## EXTRACT
··········

Nathan Bedford Forrest III : biography

April 7, 1905 – June 13, 1943

Nathan Bedford Forrest III (April 7, 1905 – June 13, 1943) was a brigadier general of the United States Army Air Forces, and a great-grandson of Confederate General Nathan Bedford Forrest.

Forrest was born in Memphis, Tennessee, the son of Nathan Bedford Forrest II and Mattie Patterson (Patton). On November 22, 1930, he married Frances Brassler and, according to the Arlington National Cemetery website, he had no children, making him the final male Forrest in his great-grandfather’s direct line.

Dates of Rank

  • February 4, 1934, first lieutenant
  • June 16, 1938, captain
  • January 31, 1941, major
  • January 5, 1942, lieutenant colonel
  • March 1, 1942, colonel
  • November 2, 1942, brigadier general

Military service

Forrest graduated from West Point in 1928 and was commissioned a second lieutenant in the cavalry. In 1929, he transferred to the Air Corps and subsequently gained rank rapidly.

Promoted to brigadier general in 1942, Forrest was serving as chief of staff of the Second Air Force when he flew missions as an observer with the Eighth Air Force in England. He was reported missing in action when the B-17 Flying Fortress he was in, leading a bombing raid on the German submarine yards at Kiel, went down on June 13, 1943. The other members of the squadron reported seeing parachutes, and hoped that the general had survived. However, Forrest was found dead on September 23, 1943, when his body washed up near a seaplane base at Ruegen Island in Germany. He was buried on September 28, 1943 in a small cemetery near Wiek, Rügen.

His family was presented his Distinguished Flying Cross, which he was awarded posthumously for staying with the controls of his B-17 bomber while his crew bailed out. The plane exploded before Forrest could bail out. By the time German air-sea rescue could arrive, only one of the crew was still alive in the freezing water.

··········

Element and text position data

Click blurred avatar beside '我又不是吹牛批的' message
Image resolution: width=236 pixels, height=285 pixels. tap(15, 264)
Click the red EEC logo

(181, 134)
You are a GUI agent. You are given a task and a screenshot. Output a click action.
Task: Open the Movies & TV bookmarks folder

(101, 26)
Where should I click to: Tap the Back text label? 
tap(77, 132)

··········

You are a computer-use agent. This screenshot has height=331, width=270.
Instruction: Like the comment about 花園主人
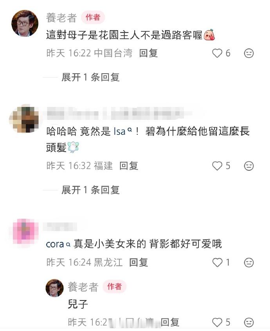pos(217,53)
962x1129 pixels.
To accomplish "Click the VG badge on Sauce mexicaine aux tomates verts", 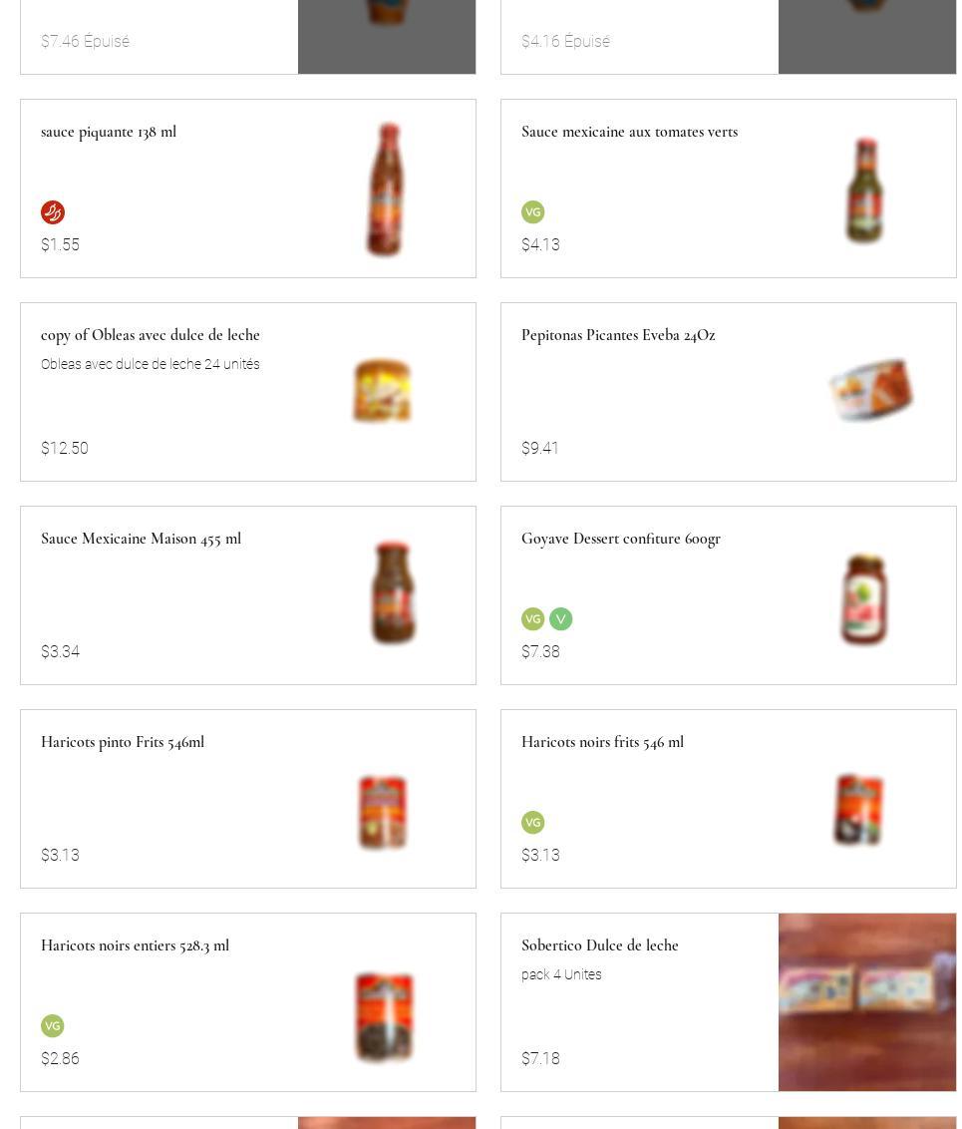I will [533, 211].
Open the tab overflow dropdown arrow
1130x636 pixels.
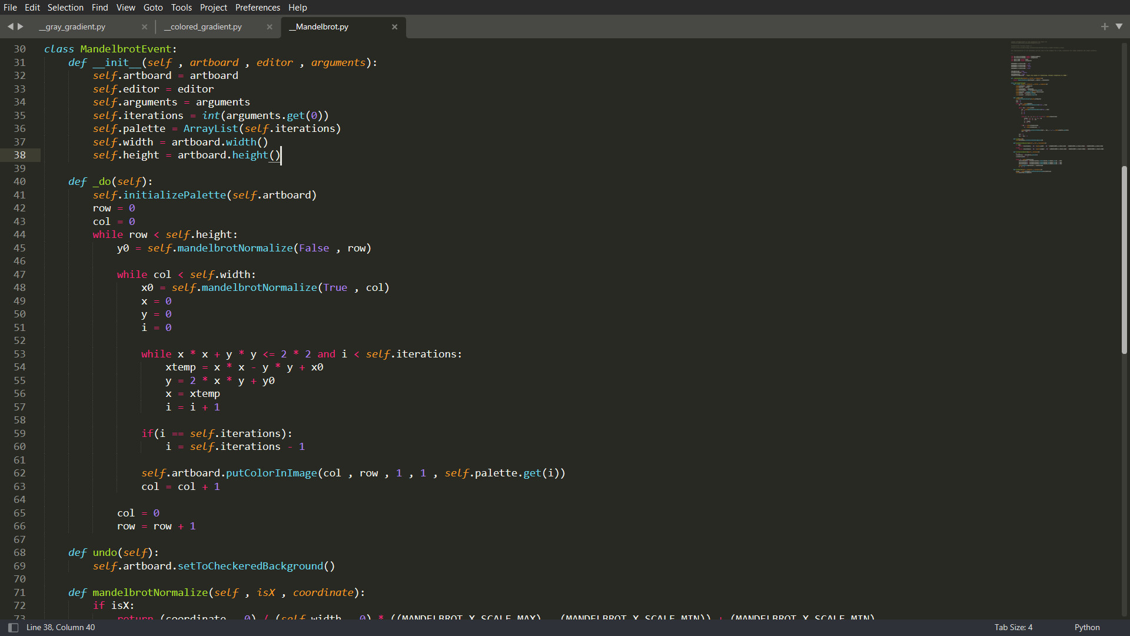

··········

## EXERCISE
Transcribe the biography of Nathan Bedford Forrest III in full, keeping every word and line unchanged.

## RESPONSE
Nathan Bedford Forrest III : biography

April 7, 1905 – June 13, 1943

Nathan Bedford Forrest III (April 7, 1905 – June 13, 1943) was a brigadier general of the United States Army Air Forces, and a great-grandson of Confederate General Nathan Bedford Forrest.

Forrest was born in Memphis, Tennessee, the son of Nathan Bedford Forrest II and Mattie Patterson (Patton). On November 22, 1930, he married Frances Brassler and, according to the Arlington National Cemetery website, he had no children, making him the final male Forrest in his great-grandfather’s direct line.

Dates of Rank

  • February 4, 1934, first lieutenant
  • June 16, 1938, captain
  • January 31, 1941, major
  • January 5, 1942, lieutenant colonel
  • March 1, 1942, colonel
  • November 2, 1942, brigadier general

Military service

Forrest graduated from West Point in 1928 and was commissioned a second lieutenant in the cavalry. In 1929, he transferred to the Air Corps and subsequently gained rank rapidly.

Promoted to brigadier general in 1942, Forrest was serving as chief of staff of the Second Air Force when he flew missions as an observer with the Eighth Air Force in England. He was reported missing in action when the B-17 Flying Fortress he was in, leading a bombing raid on the German submarine yards at Kiel, went down on June 13, 1943. The other members of the squadron reported seeing parachutes, and hoped that the general had survived. However, Forrest was found dead on September 23, 1943, when his body washed up near a seaplane base at Ruegen Island in Germany. He was buried on September 28, 1943 in a small cemetery near Wiek, Rügen.

His family was presented his Distinguished Flying Cross, which he was awarded posthumously for staying with the controls of his B-17 bomber while his crew bailed out. The plane exploded before Forrest could bail out. By the time German air-sea rescue could arrive, only one of the crew was still alive in the freezing water.